Extracted material:
- - -

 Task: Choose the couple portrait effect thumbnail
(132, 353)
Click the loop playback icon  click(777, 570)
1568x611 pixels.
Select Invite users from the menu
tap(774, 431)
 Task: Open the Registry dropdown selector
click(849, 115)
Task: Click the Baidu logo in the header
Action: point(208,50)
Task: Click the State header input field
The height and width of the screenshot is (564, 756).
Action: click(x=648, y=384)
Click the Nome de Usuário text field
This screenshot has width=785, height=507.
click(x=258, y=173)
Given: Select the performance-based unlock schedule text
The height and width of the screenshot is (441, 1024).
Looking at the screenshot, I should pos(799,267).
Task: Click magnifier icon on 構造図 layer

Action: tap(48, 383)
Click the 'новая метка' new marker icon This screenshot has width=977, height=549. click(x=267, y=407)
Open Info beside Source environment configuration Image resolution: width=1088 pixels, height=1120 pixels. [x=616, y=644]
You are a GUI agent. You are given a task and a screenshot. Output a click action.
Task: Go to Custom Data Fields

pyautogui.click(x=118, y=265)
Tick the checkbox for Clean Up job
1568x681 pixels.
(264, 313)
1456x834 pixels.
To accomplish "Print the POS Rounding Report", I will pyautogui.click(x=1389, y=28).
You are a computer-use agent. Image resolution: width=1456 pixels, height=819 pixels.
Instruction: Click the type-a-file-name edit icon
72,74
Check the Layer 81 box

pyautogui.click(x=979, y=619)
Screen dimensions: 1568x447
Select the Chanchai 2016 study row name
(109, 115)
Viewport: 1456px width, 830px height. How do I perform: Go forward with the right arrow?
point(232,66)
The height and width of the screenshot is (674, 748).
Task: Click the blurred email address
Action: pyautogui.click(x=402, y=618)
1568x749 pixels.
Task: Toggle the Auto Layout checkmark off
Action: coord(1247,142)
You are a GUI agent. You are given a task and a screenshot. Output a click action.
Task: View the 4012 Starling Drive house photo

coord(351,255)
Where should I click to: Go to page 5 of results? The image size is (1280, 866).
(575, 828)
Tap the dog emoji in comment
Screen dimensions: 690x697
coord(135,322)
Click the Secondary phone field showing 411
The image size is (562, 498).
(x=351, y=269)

- - -

What to work on:
Count the lines in the material that contain the string "should", treating uppercase and lowercase as different. Give only the number.

Final result:
2